As soon as I read your knee feels "loose", that is a huge red flag to me. Ten years ago I had something similar happen, and that is the exact sensation I felt in the locker room after that same burst of pain, just like you described. There is no substitute for a doctor in this case - at the time I asked around too, and everyone just said "you're probably fine" because I could walk.

I was not fine, however. I found out afterwards that I had actually partially torn my ACL, but kept playing on it because I was "probably fine". Due to my abusing the unknown injury, it progressed for a few weeks until during one game, in a completely innocent moment where I was nowhere near the puck or anyone else, I simply turned and the last thread of the ligament snapped. That pain was excruciating enough that I passed out on the ice (and as I said, surrounded by absolutely no one - it must have been a strange sight).
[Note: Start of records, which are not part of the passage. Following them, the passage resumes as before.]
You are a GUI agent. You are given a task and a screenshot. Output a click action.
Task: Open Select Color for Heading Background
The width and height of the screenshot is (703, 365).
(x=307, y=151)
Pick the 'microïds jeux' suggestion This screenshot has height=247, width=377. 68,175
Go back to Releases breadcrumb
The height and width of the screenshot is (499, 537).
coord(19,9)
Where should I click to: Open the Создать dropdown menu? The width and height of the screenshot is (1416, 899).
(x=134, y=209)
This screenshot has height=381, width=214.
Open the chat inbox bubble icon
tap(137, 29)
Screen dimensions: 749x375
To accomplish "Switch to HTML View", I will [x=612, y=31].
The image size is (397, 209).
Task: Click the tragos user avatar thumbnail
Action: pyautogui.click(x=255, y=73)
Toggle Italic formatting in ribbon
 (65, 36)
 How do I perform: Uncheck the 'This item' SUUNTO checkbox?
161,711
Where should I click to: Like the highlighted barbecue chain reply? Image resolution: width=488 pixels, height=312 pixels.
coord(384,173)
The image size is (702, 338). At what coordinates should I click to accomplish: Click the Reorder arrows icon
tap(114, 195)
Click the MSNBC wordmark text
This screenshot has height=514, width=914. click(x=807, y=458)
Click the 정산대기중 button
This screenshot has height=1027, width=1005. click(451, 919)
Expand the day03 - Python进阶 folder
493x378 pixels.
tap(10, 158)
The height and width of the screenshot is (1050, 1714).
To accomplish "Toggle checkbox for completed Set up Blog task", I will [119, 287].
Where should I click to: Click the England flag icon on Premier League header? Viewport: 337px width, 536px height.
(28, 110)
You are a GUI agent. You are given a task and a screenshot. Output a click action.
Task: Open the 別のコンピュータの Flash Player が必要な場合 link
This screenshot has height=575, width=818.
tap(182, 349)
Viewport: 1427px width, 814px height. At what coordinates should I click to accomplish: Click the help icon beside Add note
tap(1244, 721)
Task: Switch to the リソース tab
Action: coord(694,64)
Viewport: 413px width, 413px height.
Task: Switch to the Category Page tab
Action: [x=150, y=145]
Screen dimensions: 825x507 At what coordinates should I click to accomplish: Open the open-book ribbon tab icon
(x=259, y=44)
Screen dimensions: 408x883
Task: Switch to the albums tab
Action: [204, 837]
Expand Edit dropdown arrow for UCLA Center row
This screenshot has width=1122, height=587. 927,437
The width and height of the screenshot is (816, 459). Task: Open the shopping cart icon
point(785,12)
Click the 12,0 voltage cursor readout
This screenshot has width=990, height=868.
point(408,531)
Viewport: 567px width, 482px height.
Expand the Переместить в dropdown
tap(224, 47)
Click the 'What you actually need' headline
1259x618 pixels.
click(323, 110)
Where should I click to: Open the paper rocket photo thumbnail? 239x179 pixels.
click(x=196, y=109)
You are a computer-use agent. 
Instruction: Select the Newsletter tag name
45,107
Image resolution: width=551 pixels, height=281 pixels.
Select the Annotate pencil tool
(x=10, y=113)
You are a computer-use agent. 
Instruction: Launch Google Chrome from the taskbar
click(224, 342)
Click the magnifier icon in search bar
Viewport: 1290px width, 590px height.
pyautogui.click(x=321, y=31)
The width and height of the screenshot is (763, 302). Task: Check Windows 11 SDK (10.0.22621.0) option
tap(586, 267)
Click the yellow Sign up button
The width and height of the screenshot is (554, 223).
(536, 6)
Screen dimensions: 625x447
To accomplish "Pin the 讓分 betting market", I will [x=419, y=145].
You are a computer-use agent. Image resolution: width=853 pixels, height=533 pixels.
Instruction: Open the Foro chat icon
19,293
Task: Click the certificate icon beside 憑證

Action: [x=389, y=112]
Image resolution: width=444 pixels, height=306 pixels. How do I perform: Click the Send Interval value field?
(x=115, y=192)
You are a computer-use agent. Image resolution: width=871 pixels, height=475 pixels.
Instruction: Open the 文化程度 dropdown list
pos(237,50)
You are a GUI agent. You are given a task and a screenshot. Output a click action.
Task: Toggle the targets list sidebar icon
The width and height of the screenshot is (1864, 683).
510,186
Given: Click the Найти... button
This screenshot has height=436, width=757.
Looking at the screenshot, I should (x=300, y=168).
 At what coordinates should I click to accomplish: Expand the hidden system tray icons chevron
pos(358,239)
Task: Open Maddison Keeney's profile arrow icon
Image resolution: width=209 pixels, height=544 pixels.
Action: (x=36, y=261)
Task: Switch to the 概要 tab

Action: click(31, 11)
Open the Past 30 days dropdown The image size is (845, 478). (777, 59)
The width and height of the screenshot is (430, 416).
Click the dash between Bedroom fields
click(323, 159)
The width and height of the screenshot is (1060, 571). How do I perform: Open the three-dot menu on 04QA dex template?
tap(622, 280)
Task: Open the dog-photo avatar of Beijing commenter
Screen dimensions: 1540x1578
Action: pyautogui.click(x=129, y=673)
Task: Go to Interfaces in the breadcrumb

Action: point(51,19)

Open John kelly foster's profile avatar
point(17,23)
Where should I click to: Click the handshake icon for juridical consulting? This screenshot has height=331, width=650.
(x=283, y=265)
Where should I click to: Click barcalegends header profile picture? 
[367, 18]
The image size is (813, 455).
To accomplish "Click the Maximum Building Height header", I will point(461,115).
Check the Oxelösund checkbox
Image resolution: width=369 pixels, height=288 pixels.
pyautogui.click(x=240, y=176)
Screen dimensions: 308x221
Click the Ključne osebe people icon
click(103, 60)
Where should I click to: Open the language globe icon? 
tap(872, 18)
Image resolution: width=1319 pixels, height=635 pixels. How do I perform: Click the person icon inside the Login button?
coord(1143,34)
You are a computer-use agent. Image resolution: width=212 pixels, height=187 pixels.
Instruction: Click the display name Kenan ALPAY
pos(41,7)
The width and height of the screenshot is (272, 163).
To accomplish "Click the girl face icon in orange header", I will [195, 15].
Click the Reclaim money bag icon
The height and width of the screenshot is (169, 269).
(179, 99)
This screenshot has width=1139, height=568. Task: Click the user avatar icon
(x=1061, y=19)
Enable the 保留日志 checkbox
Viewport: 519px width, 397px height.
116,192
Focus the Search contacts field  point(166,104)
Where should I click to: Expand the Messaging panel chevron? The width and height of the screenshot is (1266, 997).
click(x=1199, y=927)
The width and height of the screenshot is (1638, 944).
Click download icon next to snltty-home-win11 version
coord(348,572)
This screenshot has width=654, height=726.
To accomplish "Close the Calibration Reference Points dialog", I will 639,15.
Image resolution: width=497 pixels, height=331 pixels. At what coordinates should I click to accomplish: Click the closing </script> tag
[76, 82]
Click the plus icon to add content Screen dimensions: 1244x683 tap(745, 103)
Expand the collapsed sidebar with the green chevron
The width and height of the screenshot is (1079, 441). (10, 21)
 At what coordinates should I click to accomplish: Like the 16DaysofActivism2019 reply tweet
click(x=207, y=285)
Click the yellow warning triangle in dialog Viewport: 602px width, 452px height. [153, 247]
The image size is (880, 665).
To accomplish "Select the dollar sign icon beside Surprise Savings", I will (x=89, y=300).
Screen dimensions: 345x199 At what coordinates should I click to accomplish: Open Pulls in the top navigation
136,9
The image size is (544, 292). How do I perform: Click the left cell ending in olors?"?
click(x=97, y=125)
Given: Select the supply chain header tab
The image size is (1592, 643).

From then on I no longer had a partial tear, but a full tear of my ACL. A partial tear CAN HEAL if caught in time and treated, but a fully torn ligament will never heal.

This meant that I now required hard-to-get surgery, and quite a few months of expensive rehab. Fully maintaining my muscle strength during the process was extremely difficult and in the end I did not.

I was lucky enough to get immediate surgery but it was still the end of my amateur hockey career. If I can give you one piece of advice, it would be to take this potential injury VERY seriously, and stay off the ice until you have had a CT scan confirm that there is no ligament damage.